Remember in the original Terminator when the cyborg assassin played by Arnold Schwarzenegger gets part of his face blown off? Remember how his humanoid eye is all janky and he has to cut it out of his face with a razor blade, revealing his true, glowing-red, bionic eyeball underneath? Wouldn’t you like to have that kind of versatility?
It is perhaps a stretch to say that now you can. But, in a sense, now you can. Yesterday, the United States Department of Energy announced that national research laboratories had finally created a bionic eye to meet Food and Drug Administration standards. And so our transformation into human-cyborg hybrids takes another giant step forward.
It’s worth clarifying just what kind of bionic eyeball we’re talking about here, because computers and eyeballs have getting pretty cozy lately. Google Glass lets people video chat, look at maps and the web, take photos, and walk down fashion runways looking hot, all per some strategic eyeball glancing. As fellow Motherboarder, Adam Estes, noted here a few months back, eyeballs are controlling all sorts of devices like laptops, tablets and—awesomest of all—TVs.

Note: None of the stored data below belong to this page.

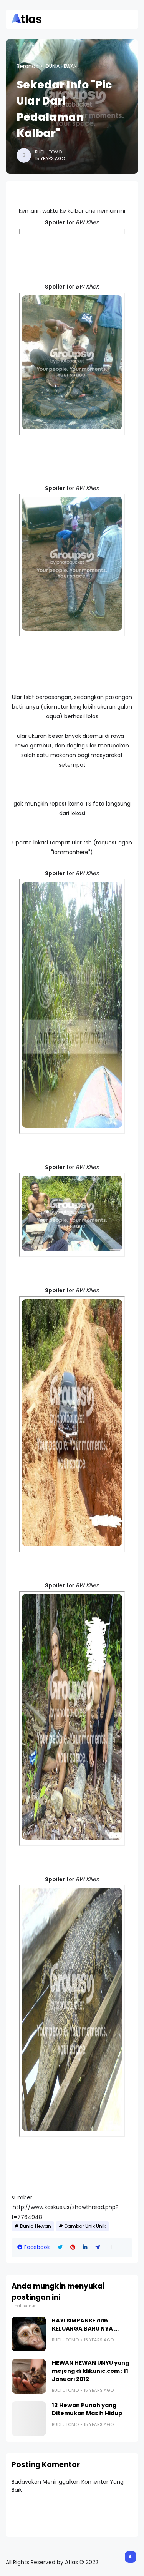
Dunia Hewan (61, 66)
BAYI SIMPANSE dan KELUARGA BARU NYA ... (85, 2324)
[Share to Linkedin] (85, 2247)
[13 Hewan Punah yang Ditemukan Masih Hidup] (29, 2418)
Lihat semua (24, 2306)
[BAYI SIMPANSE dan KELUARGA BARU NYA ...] (29, 2334)
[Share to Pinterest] (72, 2247)
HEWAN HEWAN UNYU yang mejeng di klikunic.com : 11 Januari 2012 (90, 2371)
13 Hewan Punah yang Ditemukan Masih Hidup (87, 2409)
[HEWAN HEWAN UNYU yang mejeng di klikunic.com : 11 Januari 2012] (29, 2376)
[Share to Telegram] (97, 2247)
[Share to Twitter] (60, 2247)
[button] (111, 2247)
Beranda (28, 66)
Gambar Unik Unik (85, 2226)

Though it is certainly not inconceivable that the new FDA-approved bionic eyeballs could one day be connected to a computer other than your brain, the information they process is just going one place for now: the optic nerve. For now, in other words, they simply help you see.
But the way it’s designed opens up some interesting possibilities that indicate much deeper eye-computer integration is well within reach. That’s because the bionic eyeball sends its input to an external processor before it’s converted into the kinds of electric pulses the optic nerve—and, hence, the brain—can understand.
The DOE, which dumped $75.2 million worth of funding over ten years into the project, explains the Argus II— presumably named for the Greek mythological figure who possessed multiple eyes—thusly:
The Argus II can partially restore the sight of blind individuals after surgical implantation. Clinical trials demonstrated that totally blind individuals could safely use the device to successfully identify the position and approximate size of objects and detect movement of nearby objects and people.
The Argus II operates by using a miniature camera mounted in eyeglasses that captures images and wirelessly sends the information to a microprocessor (worn on a belt) that converts the data to an electronic signal and transmits it to a receiver on the eye. The pulses travel to the optic nerve and, ultimately, to the brain, which perceives patterns of light and dark spots corresponding to the electrodes stimulated. Blind individuals can learn to interpret these visual patterns.
Minus the red laser beam, it sounds a lot like that Terminator eyeball.